Lingkungan tumbuh akan membentuk
tipologi manusia yang berbeda-beda, karena tiap lingkungan memberi tantangan yang
berbeda dan karena itu tentu produknya juga berbeda pula. Tidak mudah seseorang untuk
menjadi anak rumahan, tantangannya adalah rasa kebosanan, pengendalian harapan,
rutinitas yang sama, lemah fisik, tetapi bila mampu dilewati olah pikir anak
akan lebih berkembang dan menjadi keunggulan. Tidak mudah juga menjadi anak
alam, karena lingkungannya sering tidak bisa memanjakan, harus belajar menjadi survival, perlu toleransi sosial, harus
kuat, salah langkah bisa membahayakan didinya. Bila bisa melalui lingkungan
tumbuh seperti ini dengan baik maka akan membentuk ketangguhan fisik, mental
dan pengalaman yang kuat.
Untuk menjadi tangguh dalam hal
apapun seseorang memang harus mengalami tempaan yang berulang menyangkut hal
tersebut. Untuk menjadi petinju yang tangguh tentu harus menjalani latihan
fisik dan teknik yang berat, jam terbang latih tanding harus dialami berulang,
kemampuan memukul menghindar bertahan, strategi, atur nafas dan tenaga dan yang tidak kalah penting perlu juga tahan
pukul. Seorang pelaut yang tangguh tentu ia perlu belajar hantaman ombak besar
dan badai di laut. Tidak mungkin akan lahir seorang pemimpin besar tanpa
cacian, makian, demo-demo rakyat yang dipimpinnya dan serangan lawan
politiknya. Bangun subuh, mengeja alif, ba, ta, pukulan penggaris guru ngaji
ketika keliru, hukuman menghapal surat-surat pendek karena salah adalah jalan
menjadi seorang ‘dai kondang’.
Kata guru spiritualku: “Untuk
menjadi pisau yang tajam, keris yang elok, samurai yang kukuh, tentu sepotong
logam harus dibakar, dibentuk dan ditempa berulang. Tidak mungkin hanya
dilakukan pembakaran dan tempaan satu kali saja. Artinya untuk ‘menjadi tangguh’
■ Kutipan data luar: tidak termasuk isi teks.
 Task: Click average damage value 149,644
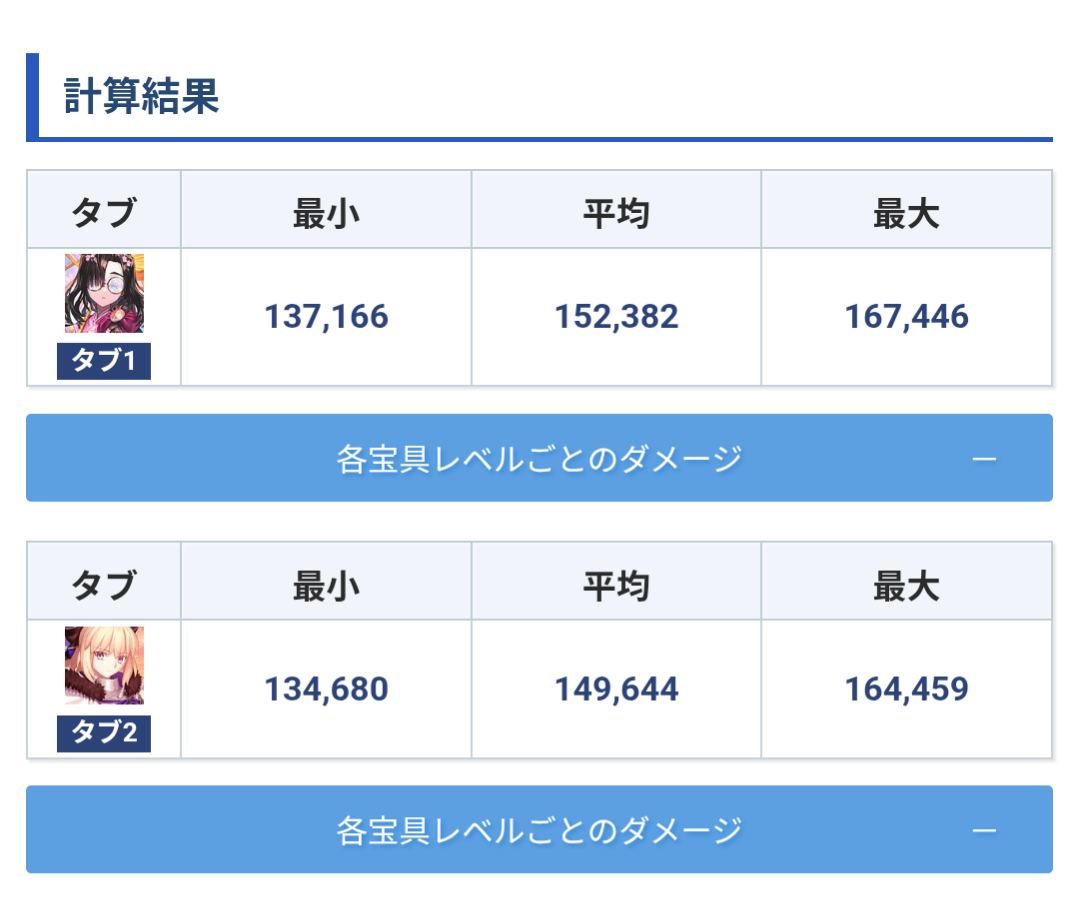coord(617,689)
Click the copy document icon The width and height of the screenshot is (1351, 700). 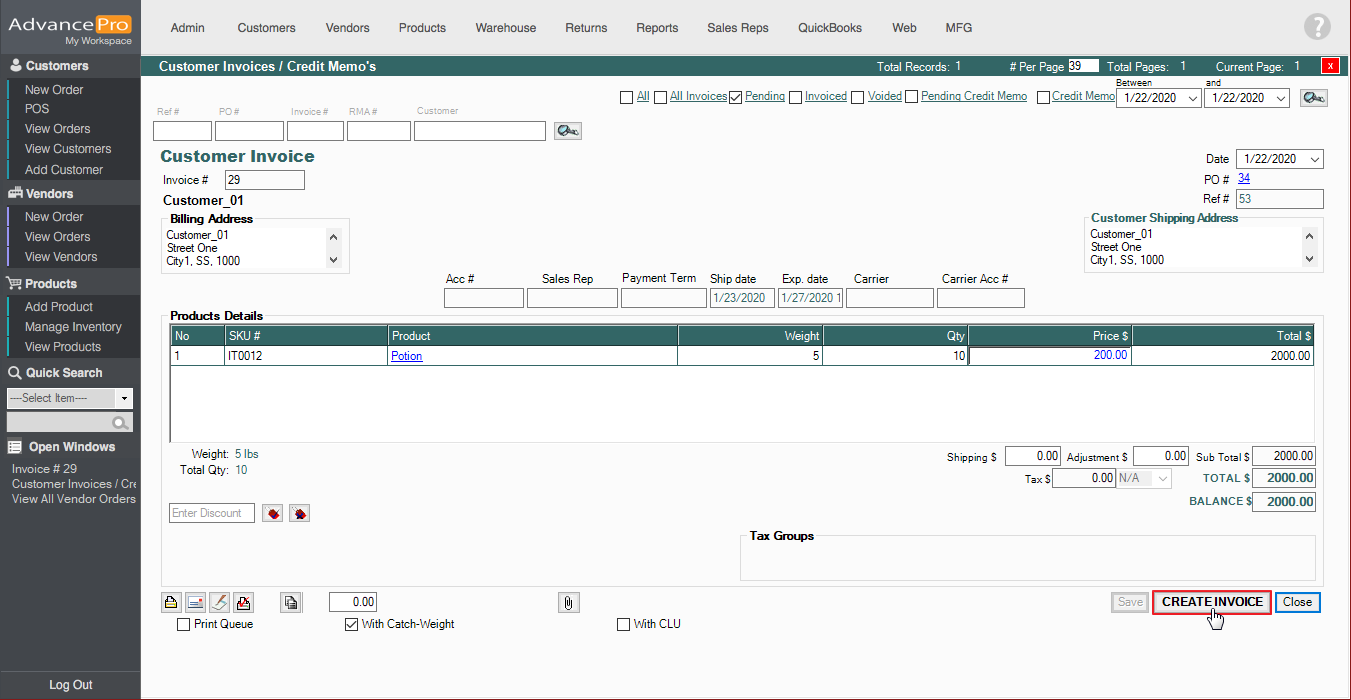[x=290, y=602]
dalam hal apapun jelas butuh suatu proses, butuh kegigihan tanpa menyerah,
butuh loyalitas, butuh disiplin diri”. Menurutku menjadi tangguh adalah usaha
dan perjuangan. Menjadi seorang maestro, tokoh besar, pemimpin dunia, atau
mencapai hal-hal besar dan istimewa adalah juga melalui proses yang butuh waktu
dan teruji. Ketangguhan adalah pilihan dan pengabdian diri, tidak mungkin bila
hanya sekedar saja, hanya setengah hati atau hanya sambilan.
Ketangguhan yang indah adalah
ketangguhan alamiah, seorang guru laku lain mengatakan bahwa ‘pertama perlu
kesadaran potensi dan bakat dasar kita’ trus kedua kita padu dengan harapan dan
keinginan kita, hasil kompromi itu sebagai landasan ‘menjadi tangguh’ yang kita
idealkan. Sebaiknya prosesnya alamiah saja biarkan mengalir tanpa rasa takut
tetapi malah menyatu dalam diri, menjadi dirinya sendiri. Artinya apa yang
dipilih dan pengabdian dirinya dijalani secara natural tetapi terjada
konsistensinya. Seberapa ketangguhannya bukan hal penting dan bukan kepeduliannya,
karena klaim maesto, pemimpin besar yang
menilai bukanlah kita tetapi orang lain, kita hanya perlu berusaha dan berjuang. Sangat disayangkan banyak contoh justru orang besar kebanyakan lahir seperti misteri, mereka tumbuh dari ibu kandung penderitaan, penindasan, sakit hati, penjajahan atau kebencian yang ujung-ujungnya sering melahirkan disharmonisasi.